→ **EXERCISE MATERIALS**
----

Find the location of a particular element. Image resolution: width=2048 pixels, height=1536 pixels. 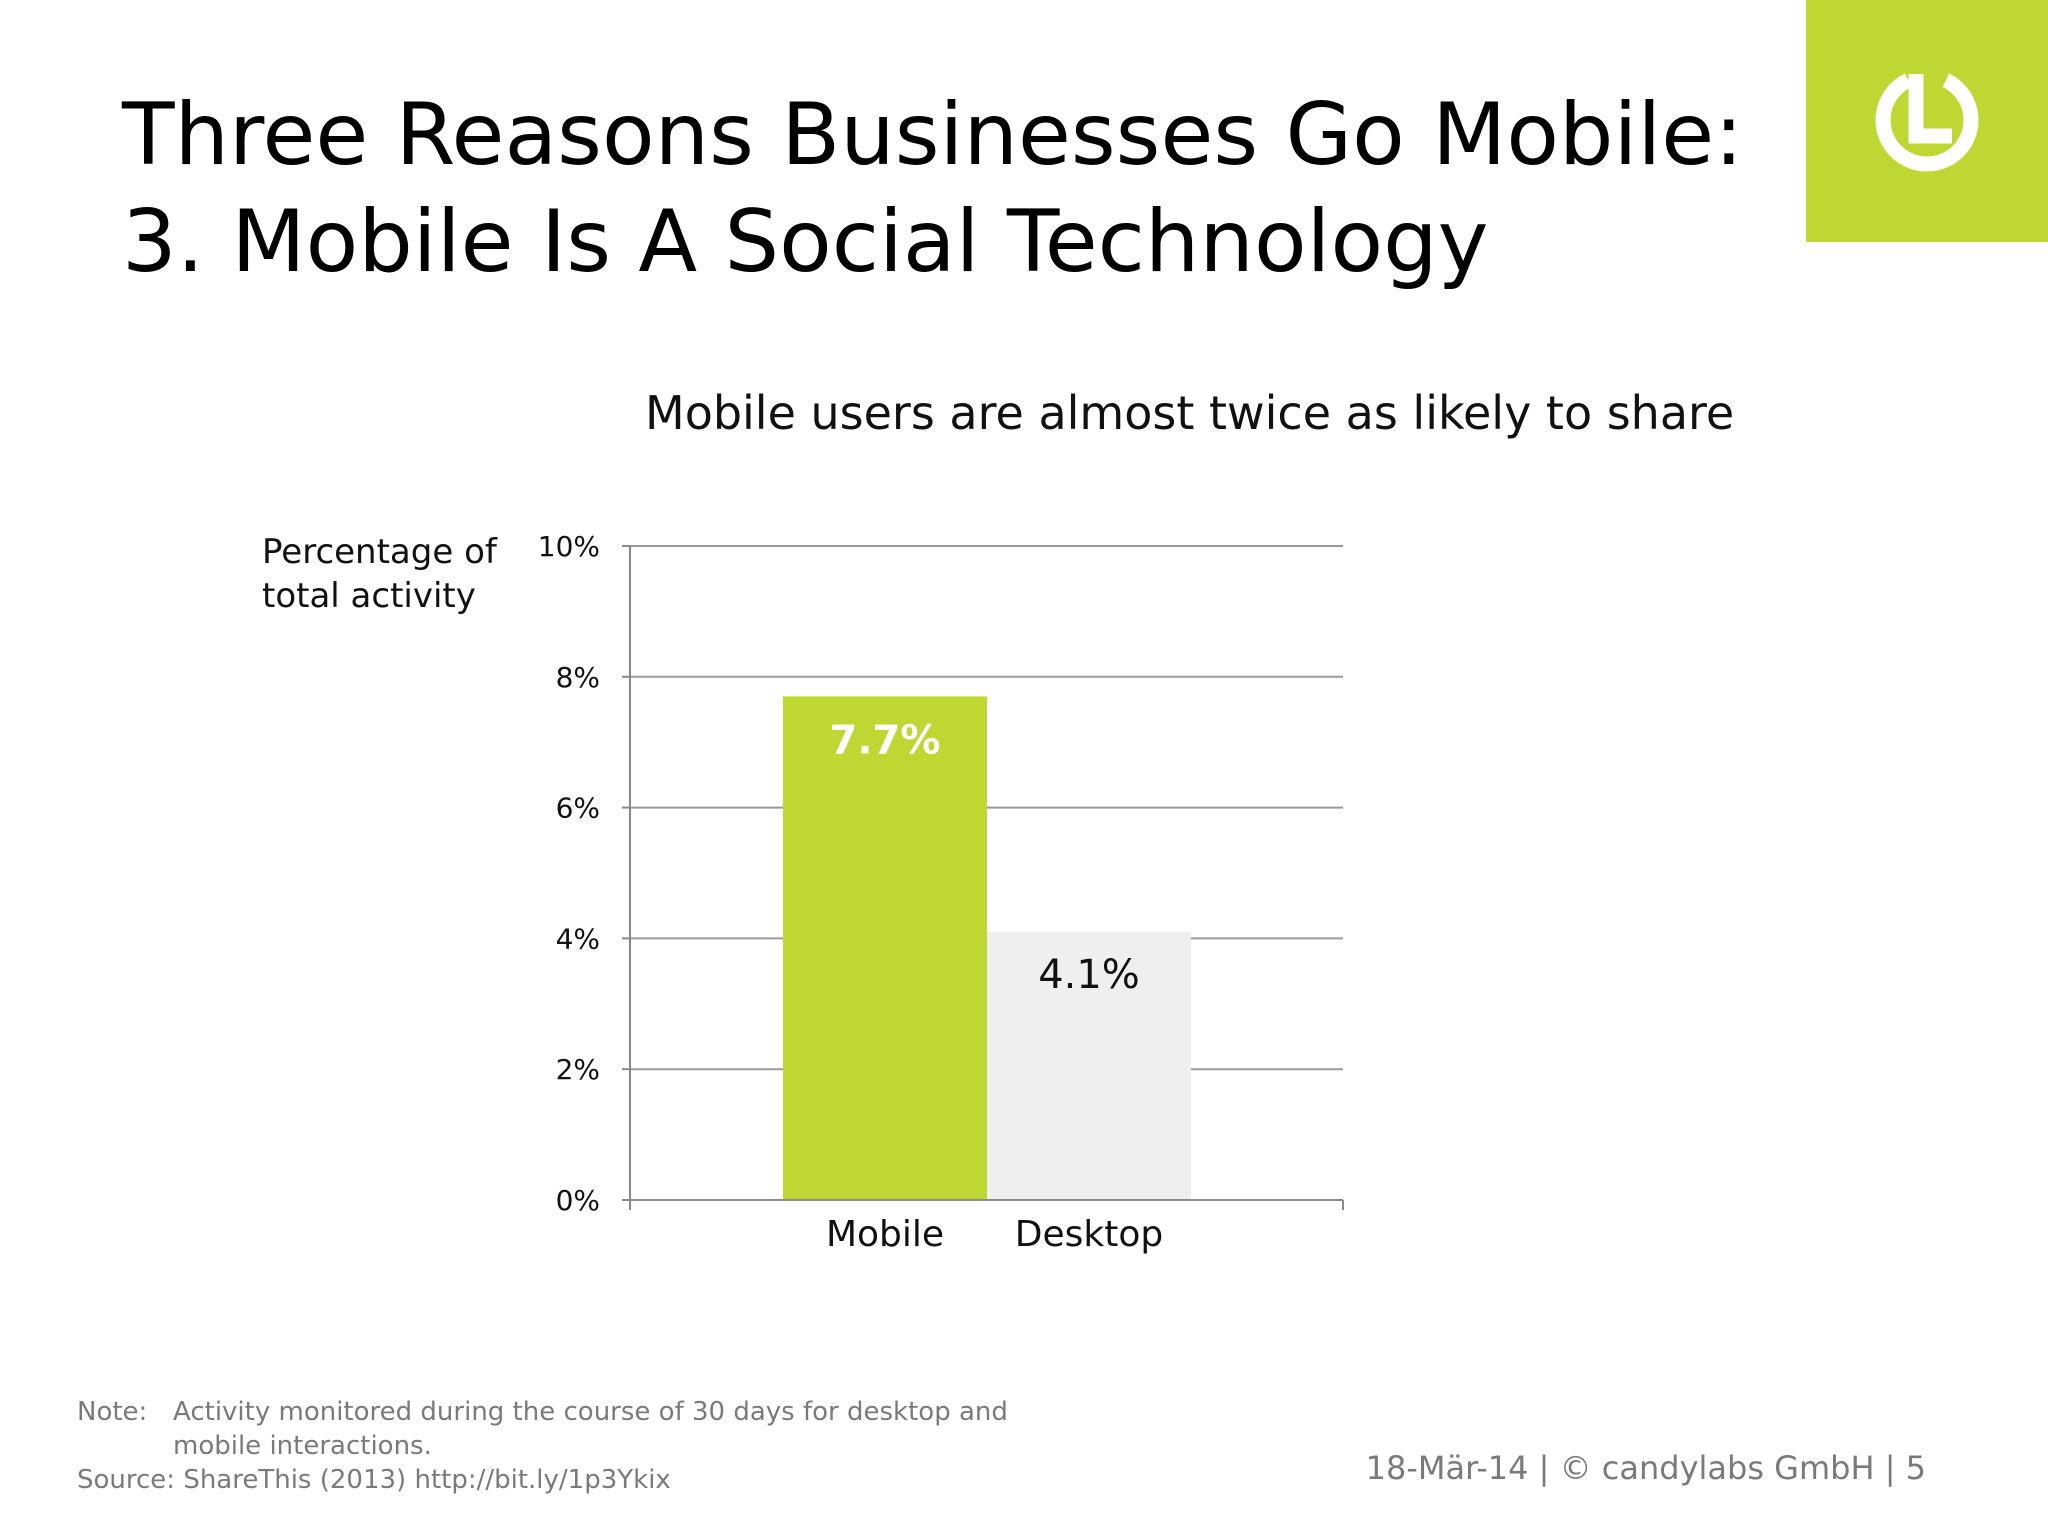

----

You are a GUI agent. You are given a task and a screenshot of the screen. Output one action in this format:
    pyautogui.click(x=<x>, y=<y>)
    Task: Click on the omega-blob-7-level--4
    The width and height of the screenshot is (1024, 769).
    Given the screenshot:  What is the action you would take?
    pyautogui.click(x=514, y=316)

----

→ **YOUR OBJECTIVE**
Can you reproduce the lines from the one containing "You are a GUI" up to and including the one containing "pyautogui.click(x=514, y=316)", character for character?

→ **WRITTEN RESPONSE**
You are a GUI agent. You are given a task and a screenshot of the screen. Output one action in this format:
    pyautogui.click(x=<x>, y=<y>)
    Task: Click on the omega-blob-7-level--4
    The width and height of the screenshot is (1024, 769).
    Given the screenshot:  What is the action you would take?
    pyautogui.click(x=514, y=316)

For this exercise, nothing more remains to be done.